As a kid (a few years ago), I can remember helping clean out the garage at my grandparents home. Normally, the prospect of cleaning out a garage was met with limited enthusiasm, but working at my grandfather’s was different. The garage was filled with interesting, but for the most part useless novelties – a virtual treasure chest to a young boy. We did a lot of sweeping, and “organizing”, but we were rarely allowed to throw things out…not even the keg of rusted and bent nails. There was a level of comfort in knowing that if something was needed (no matter how improbable), it could be found in the garage.
Recently, I have been following a Twitter and blog discussion about whether school principals are still needed. The conversation was started by Josh Stumpenhorst, with his blog post, Do We Need Principals?, and continued with a second post Do We Really Need Principals? A Follow-Up. A number of people have weighed in on the subject, like this piece by Justin Tarte, What Makes a Great Principal? and one by George Couros – Do We Need (Great) Principals?
Yesterday, I ran across this quote, by George, in a blog post comment and it resonated.
“I have seen a few blog posts lately that hint administrators “don’t get it” and I guess my response to that is “be the change”. Define the role by going and doing it. There is no “template” that all admin must stick by.”

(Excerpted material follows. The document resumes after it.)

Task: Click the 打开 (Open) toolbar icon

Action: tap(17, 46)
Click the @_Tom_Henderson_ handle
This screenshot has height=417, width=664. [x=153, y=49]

For me, this comment really strikes at the crux of the problem. In many cases, we do act as if there is a “template” that defines our roles, and unfortunately, it is the same template that has been used for years. We frequently lament the factory model of education, but we must recognize that in many cases, we are still using a factory model of leadership. I am relatively new to the position of principal, but I can not tell you how many times I have had teachers tell me they could never go into school administration. My suspicion is that this is not necessarily a compliment related to the challenges administrators face, but rather an expression of distaste for what is seen as the role of the principal: discipline, budget issues, supervision and a general disconnect from students, and what is happening in the classroom. This is where, as George stated, we must “be the change.” We need to step away from the safe, the familiar, the “expected” and pursue innovative leadership practices. I think we still need principals, but how we define that role, and what we expect from these leaders, must change. We need to be willing to clean out the proverbial garage, to get rid of the rusty keg of bent nails.
Redefining the position of principal will require a committment to dialogue and learning, and a willingness to break the mold and try new things. Thankfully, technology and social media make this collaboration, much easier. I have been fortunate to learn from a number of progressive administrators – Patrick Larkin, Cale Birk, Chris Wejr, Bo Adams, Lyn Hilt, George Couros, Dov Emerson, Justin Tarte…to name a very few. These administrators are helping me shape, and redefine, what I see as my role as principal.
So, in the interest of moving the conversation forward:
If the role of the school principal is going to stay relevant, what needs to change? What “traditional roles” should be diminished or removed? What new responsibilities should school principals be prepared to address?